(Direction): Reproduce the text of every entry below verbatim, omitting the pictures.

(Records shown):
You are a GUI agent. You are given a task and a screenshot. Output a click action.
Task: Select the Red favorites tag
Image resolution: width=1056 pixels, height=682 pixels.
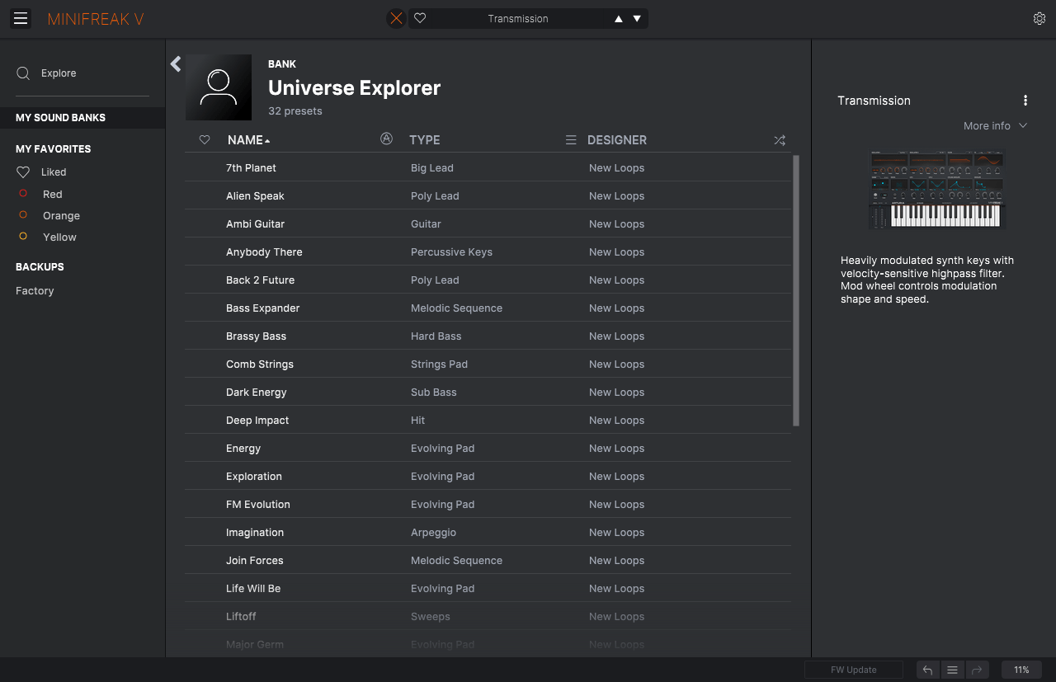coord(52,195)
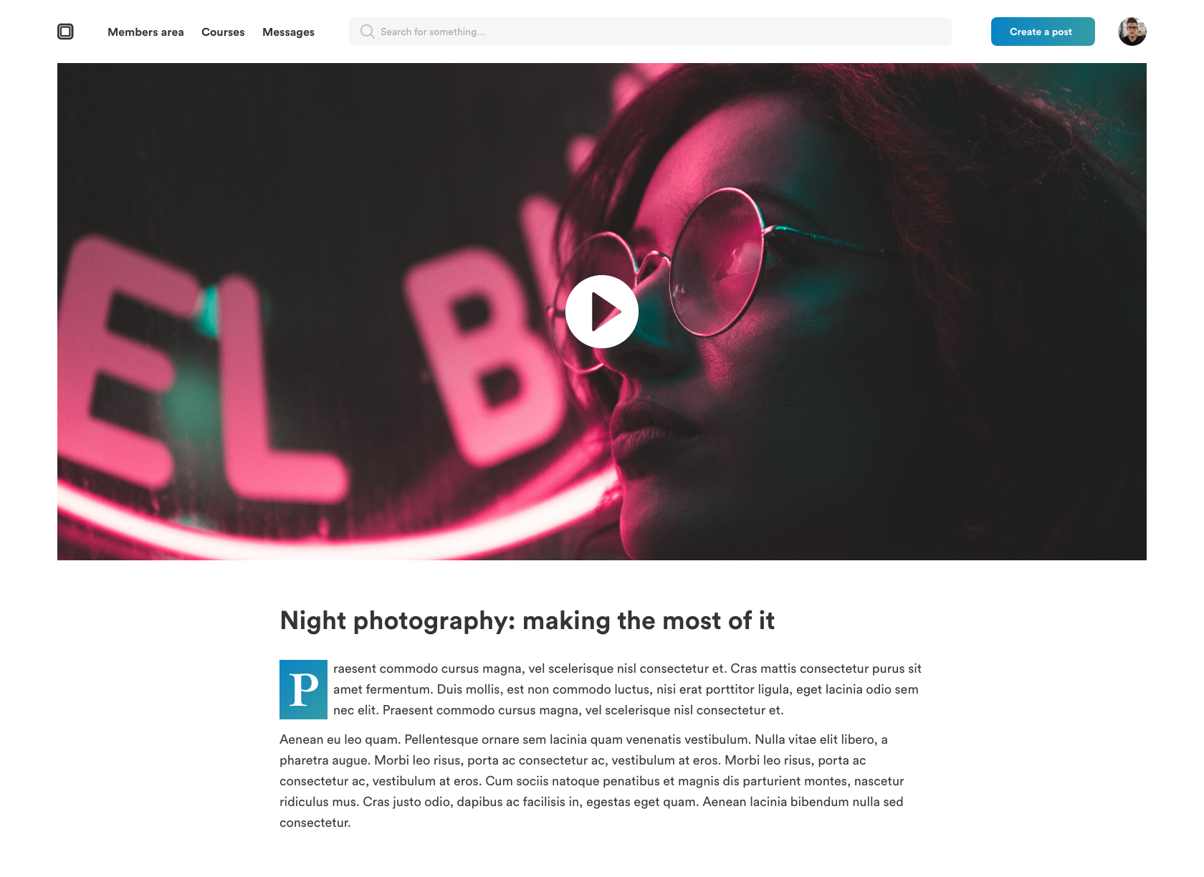The image size is (1204, 877).
Task: Click the square site logo icon
Action: click(65, 32)
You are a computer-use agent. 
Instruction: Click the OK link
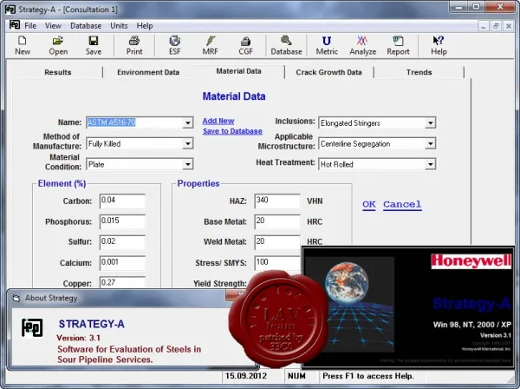(x=369, y=204)
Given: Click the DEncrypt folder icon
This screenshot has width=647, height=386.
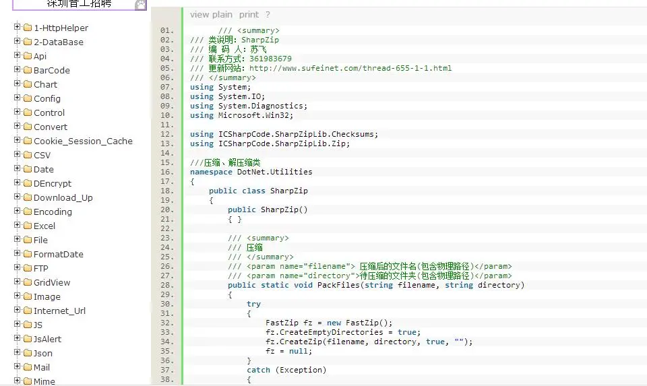Looking at the screenshot, I should (28, 183).
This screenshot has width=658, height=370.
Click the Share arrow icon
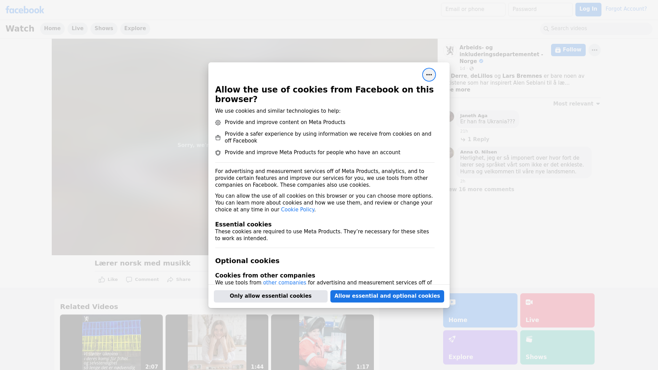point(170,280)
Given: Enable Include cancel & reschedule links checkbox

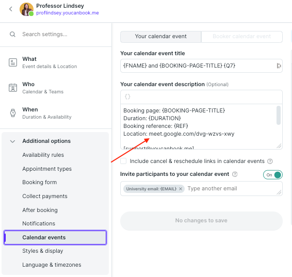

(The output):
You are a GUI agent. You are given a task and a screenshot. Output a click action.
Task: Select the Red favorites tag
Image resolution: width=1056 pixels, height=682 pixels.
coord(52,195)
The image size is (1204, 877).
Task: Click the square site logo icon
Action: click(65, 32)
You are a computer-use agent. 
Instruction: Click the OK link
(x=369, y=204)
Given: Click the DEncrypt folder icon
This screenshot has width=647, height=386.
Looking at the screenshot, I should (28, 183).
This screenshot has width=658, height=370.
Click the Share arrow icon
point(170,280)
Given: Enable Include cancel & reschedule links checkbox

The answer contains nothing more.